Taverel, con un sollozo de alivio, se abrió paso a tientas hacia el cuadrilátero; luego, las luces se encendieron bruscamente. El caos reinaba mientras sujetaba a Ace y le ayudaba a volver a su rincón. El árbitro, el cronometrador y los espectadores gritaban todos al mismo tiempo, y nadie sabía lo que decían los demás, ni se preocupaba por saberlo.

En el rincón de Kamanos, los segundos y especialmente el mánager del griego mostraban claramente signos de locura.

Taverel se inclinó sobre Ace y le examinó a toda prisa.

—No estoy gravemente herido, señor John. Déjeme continuar; esta vez voy a masacrar a ese tipo.

—Que venga aquí ahora mismo su boxeador —gritaba el árbitro—. ¡El asalto no ha terminado todavía!

—¡Yo no he golpeado la campana! —se lamentaba el cronometrador—. ¡Alguien lo ha hecho! ¡Faltaban veinte segundos para que acabara el asalto!

John Taverel no prestó atención a las protestas del árbitro hasta que éste se precipitó hacia su rincón. Entonces se volvió y fijó sobre aquel hombre tan íntegro una mirada tan siniestra que el árbitro se batió en retirada precipitadamente y expresó sus sentimientos cuando llegó a un rincón más seguro del cuadrilátero.
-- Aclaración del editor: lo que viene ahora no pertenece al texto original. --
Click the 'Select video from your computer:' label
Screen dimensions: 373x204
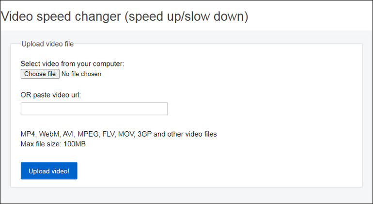[x=72, y=64]
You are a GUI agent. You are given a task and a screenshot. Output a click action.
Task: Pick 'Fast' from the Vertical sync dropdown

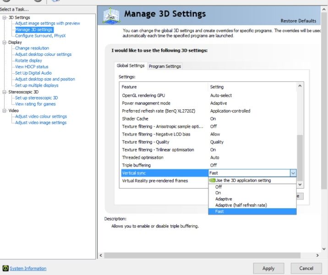pos(219,211)
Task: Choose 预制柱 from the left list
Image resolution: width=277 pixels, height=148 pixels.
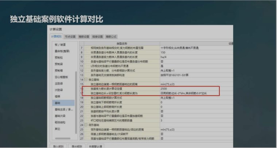Action: pyautogui.click(x=58, y=57)
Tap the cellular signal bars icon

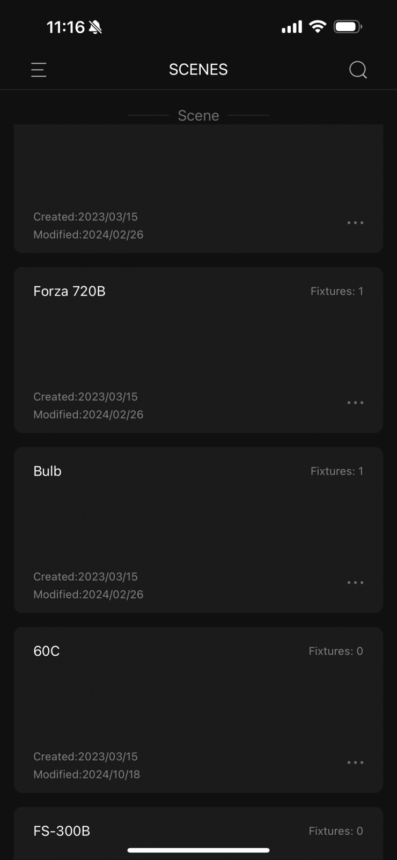(291, 27)
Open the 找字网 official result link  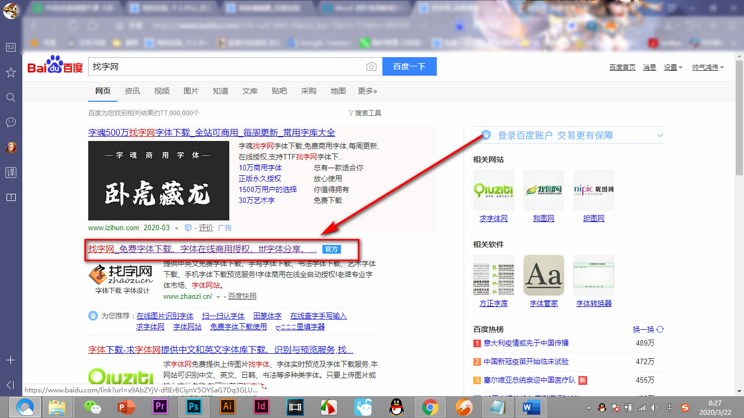click(x=202, y=249)
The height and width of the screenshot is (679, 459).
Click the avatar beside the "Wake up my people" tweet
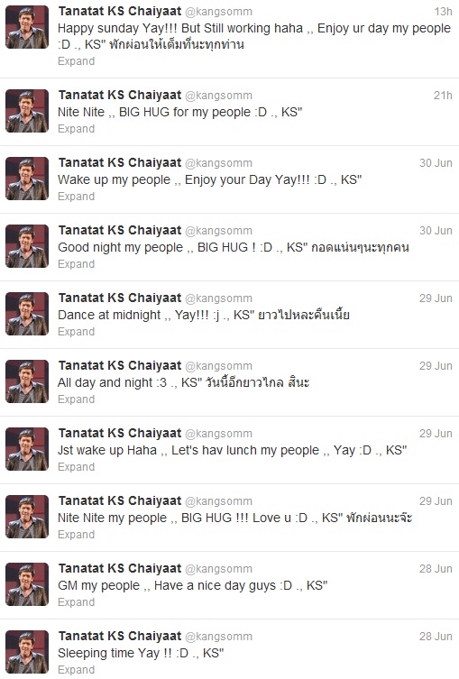click(x=27, y=179)
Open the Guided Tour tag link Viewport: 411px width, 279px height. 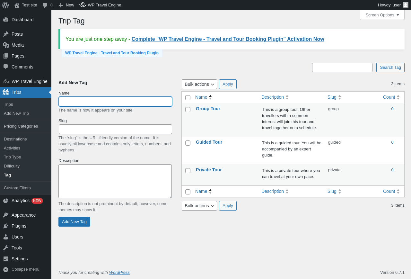tap(209, 142)
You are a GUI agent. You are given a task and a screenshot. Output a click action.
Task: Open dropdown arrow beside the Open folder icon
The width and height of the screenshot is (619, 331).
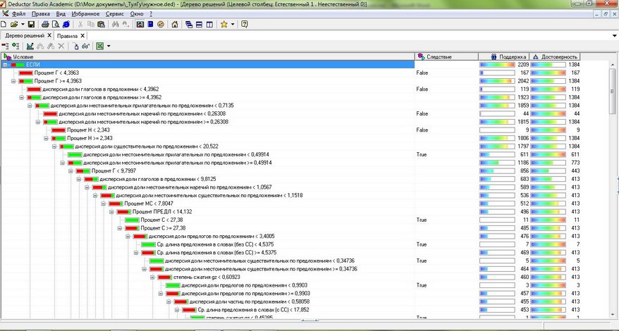(x=22, y=24)
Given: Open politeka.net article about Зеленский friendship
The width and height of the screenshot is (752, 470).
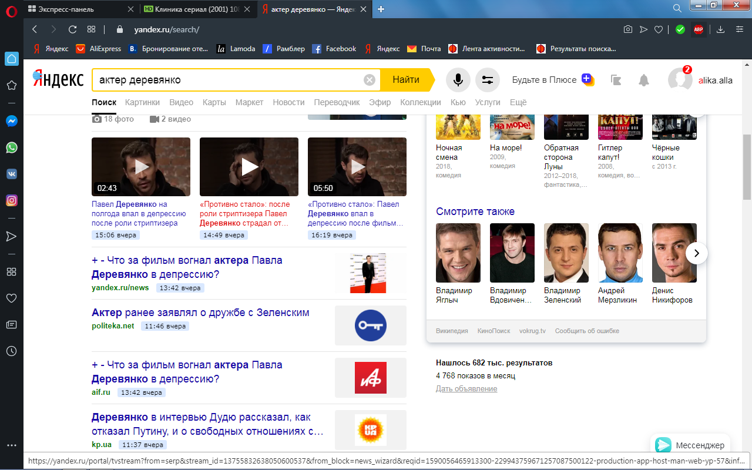Looking at the screenshot, I should click(x=200, y=313).
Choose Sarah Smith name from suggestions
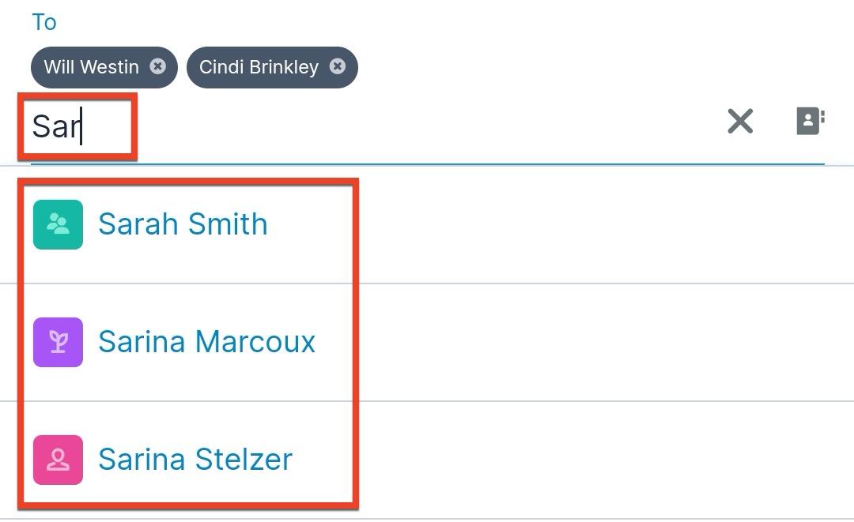 [x=183, y=224]
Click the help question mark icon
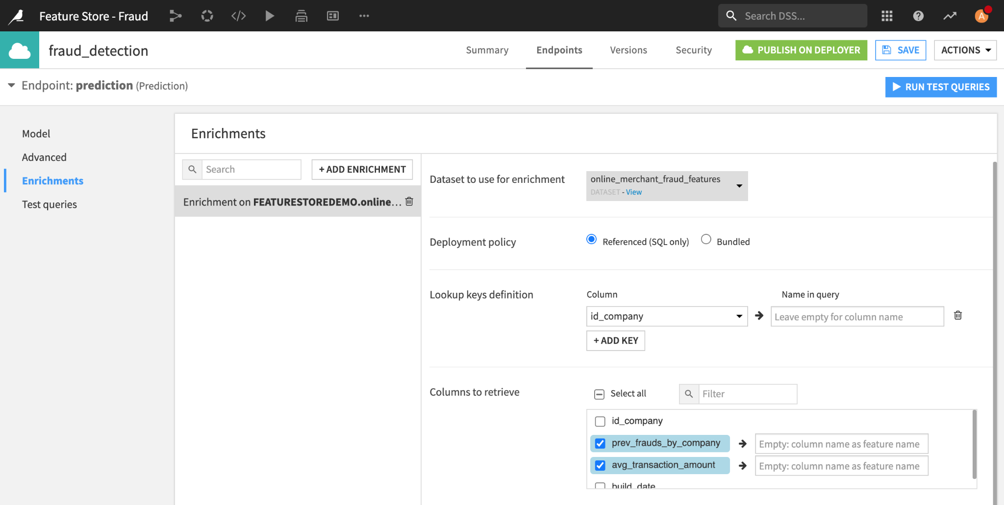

Taverel le lanzó una mirada a Ace y estimó que el negro no había resultado seriamente herido, y que podía continuar luchando sin peligro. La inmensa vitalidad de Ace y la sorprendente rapidez a la que se recuperaba harían el resto. El mánager de Kamanos aullaba y reclamaba la victoria para su boxeador por K. O. técnico o por golpe ilícito cuando John Taverel anunció con una voz que no admitía réplica:

—Que suene la campana y que Kamanos replique en el acto o Ace Jessel será declarado vencedor... ¡por abandono del adversario! Eso no se puede discutir. La campana sonó antes de que la cuenta sobre Ace llegara al diez, y, además, ¿cómo sabe que el combate no había terminado? El cronometrador no podía ver su reloj. Podéis elegir: o luchar o abandonar... ¡decidid ahora mismo!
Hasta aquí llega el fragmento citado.